Ramgad Minerals & Mining Ltd. v. ACIT [ITA
Nos. 1270 & 1271/Bang/2019, dt. 4-11-2020] : 2020 TaxPub(DT) 4559
(Bang-Trib)
Special Purpose Vehicle Charges (SPV) and Rehabilitation
and recouping (R&R) amounts paid on mining operations under order of
Supreme court whether allowable expenditure under section 37(1).
Carbon credits received are these taxable under MAT
provisions under section 115JB
Facts:
Assessee was into iron ore mining operations. Arising out
of allegations of illegal mining operations across the industry the Apex Court
had passed an order where by a certain percentage will need to be paid out of
the extracted iron ore and on e-auction proceeds of iron ore as SPV charges. In
addition, recouping and rehabilitation charges will also need to be paid so as
to check and control mining activity by all mining companies also to preserve
the loss caused in the ecosystem. The SC order also held that post review of
the overall spends incurred on certain societal welfare activities surplus if
any would be returned back to the assessee out of the SPV charges. It was the
plea of the revenue that the said SPV charges and R&R charges were nothing
but penalty and deserved disallowance under explanation to section 37(1).
R&R charges were nothing but CSR activity spends also need disallowance was
also canvassed by the revenue.
Besides the above the assessee was in receipt of Carbon
credits which was offered in the return as income under MAT and then revised in
the revised return by claiming it as exempt being a capital receipt under MAT
provisions. This was not accepted by the assessing officer/Commissioner
(Appeals).
On higher appeal -
Held in favour of the assessee that the SPV charges and
R&R expenses were allowable as an expenditure as they had risen out of a
Supreme Court order and were not akin to penalty as they did not arise out of
infraction of any law. The notion that these were CSR spends was also
jettisoned by ITAT.
Income which is not taxable cannot be brought into MAT
provisions. Carbon credits are capital receipts thus are outside the realm of
MAT.
Editorial Note:
As to whether the SPV charges is diversion of income by
overriding title has also been briefly dealt and held as application of income
relying on Sitaldas Tirathdas (1961) 41 ITR 367 (SC) : 1961 TaxPub(DT) 0145
(SC).
Carbon credits cannot be brought into MAT was decided based
on the principle what is not income cannot be taxed indirectly under MAT.

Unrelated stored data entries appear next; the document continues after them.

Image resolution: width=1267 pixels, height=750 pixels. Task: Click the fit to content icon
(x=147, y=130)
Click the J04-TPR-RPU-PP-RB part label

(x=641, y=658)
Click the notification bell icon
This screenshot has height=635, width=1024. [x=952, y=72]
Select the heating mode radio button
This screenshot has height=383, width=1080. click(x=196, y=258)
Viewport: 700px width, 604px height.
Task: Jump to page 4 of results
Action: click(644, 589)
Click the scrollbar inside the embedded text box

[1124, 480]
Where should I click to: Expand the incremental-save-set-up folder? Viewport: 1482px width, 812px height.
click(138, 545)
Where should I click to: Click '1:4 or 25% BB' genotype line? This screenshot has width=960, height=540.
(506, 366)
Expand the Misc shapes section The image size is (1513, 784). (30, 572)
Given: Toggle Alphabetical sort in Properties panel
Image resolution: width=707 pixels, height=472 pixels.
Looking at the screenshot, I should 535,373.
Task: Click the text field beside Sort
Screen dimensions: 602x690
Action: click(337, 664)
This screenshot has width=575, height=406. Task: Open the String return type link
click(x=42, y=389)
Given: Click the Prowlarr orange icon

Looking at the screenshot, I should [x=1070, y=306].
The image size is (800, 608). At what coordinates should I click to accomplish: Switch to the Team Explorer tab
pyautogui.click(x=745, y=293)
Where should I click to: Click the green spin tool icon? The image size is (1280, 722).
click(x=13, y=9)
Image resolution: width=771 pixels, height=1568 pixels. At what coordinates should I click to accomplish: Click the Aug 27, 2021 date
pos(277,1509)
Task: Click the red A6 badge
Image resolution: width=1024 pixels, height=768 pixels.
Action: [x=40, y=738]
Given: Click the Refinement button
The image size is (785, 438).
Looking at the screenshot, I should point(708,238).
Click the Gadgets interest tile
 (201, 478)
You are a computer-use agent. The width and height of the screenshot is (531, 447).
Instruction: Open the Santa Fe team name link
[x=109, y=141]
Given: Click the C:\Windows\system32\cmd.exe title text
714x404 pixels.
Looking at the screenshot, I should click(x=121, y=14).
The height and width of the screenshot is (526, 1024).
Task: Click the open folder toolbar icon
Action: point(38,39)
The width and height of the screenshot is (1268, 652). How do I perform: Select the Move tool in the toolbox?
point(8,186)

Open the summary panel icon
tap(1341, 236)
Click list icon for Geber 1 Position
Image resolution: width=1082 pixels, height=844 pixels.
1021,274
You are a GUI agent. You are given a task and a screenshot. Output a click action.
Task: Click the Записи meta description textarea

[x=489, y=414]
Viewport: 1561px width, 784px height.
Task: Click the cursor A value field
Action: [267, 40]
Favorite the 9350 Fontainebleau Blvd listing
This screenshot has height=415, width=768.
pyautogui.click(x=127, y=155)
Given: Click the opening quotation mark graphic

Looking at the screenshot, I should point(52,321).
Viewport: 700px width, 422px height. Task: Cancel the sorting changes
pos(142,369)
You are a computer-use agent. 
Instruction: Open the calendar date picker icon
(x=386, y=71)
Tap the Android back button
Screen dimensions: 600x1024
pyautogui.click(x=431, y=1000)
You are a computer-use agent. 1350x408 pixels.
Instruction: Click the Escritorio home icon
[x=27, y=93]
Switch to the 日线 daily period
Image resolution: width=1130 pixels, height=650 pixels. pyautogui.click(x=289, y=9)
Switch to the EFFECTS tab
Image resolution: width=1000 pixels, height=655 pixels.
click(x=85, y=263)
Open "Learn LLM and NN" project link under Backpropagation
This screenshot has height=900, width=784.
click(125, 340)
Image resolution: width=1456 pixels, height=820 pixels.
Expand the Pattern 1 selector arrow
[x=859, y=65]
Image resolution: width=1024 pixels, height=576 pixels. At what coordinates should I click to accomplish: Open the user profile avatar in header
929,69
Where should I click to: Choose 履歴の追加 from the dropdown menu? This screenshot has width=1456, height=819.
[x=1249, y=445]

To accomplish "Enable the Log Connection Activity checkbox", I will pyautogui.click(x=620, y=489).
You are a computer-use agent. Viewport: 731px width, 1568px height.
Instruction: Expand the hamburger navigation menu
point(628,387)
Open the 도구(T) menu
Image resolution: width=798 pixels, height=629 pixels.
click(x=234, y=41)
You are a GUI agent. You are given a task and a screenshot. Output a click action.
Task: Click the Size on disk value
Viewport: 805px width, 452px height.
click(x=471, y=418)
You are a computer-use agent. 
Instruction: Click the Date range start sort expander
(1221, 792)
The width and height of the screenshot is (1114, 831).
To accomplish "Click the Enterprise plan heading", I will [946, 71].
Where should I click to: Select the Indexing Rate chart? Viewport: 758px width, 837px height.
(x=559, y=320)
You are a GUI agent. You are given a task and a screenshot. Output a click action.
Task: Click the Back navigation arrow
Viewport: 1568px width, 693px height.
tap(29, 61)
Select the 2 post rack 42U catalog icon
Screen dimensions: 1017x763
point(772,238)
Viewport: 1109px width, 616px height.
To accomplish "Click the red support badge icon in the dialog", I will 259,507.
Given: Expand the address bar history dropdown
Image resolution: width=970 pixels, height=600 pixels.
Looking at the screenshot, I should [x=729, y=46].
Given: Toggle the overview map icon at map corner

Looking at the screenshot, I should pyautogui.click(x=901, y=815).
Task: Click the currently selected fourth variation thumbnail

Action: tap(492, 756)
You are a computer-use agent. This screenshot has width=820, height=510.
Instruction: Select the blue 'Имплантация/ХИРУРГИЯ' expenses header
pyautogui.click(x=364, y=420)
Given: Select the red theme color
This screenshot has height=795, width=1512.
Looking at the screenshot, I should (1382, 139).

Finance Act, 2017 with effect from 1-4-2018 (Assessment
Year 2018-19) has ushered in section 115BBG which
taxes Carbon credits/CER at a presumptive rate of 10% with no
expenditure being allowed on the same -- this is a special provision so MAT may
not be able to tax carbon credits rather a concessional tax of 10% will be
levied on presumptive basis.
115BBG. Tax on income from transfer
of carbon credits.--(1) Where the total
income of an assessee includes any income by way of transfer
of carbon credits, the income-tax payable shall be the aggregate of
--
(a) the amount of income-tax
calculated on the income by way of transfer of carbon credits, at the
rate of ten per cent; and
(b) the amount of income-tax
with which the assessee would have been chargeable had his total income been
reduced by the amount of income referred to in clause (a).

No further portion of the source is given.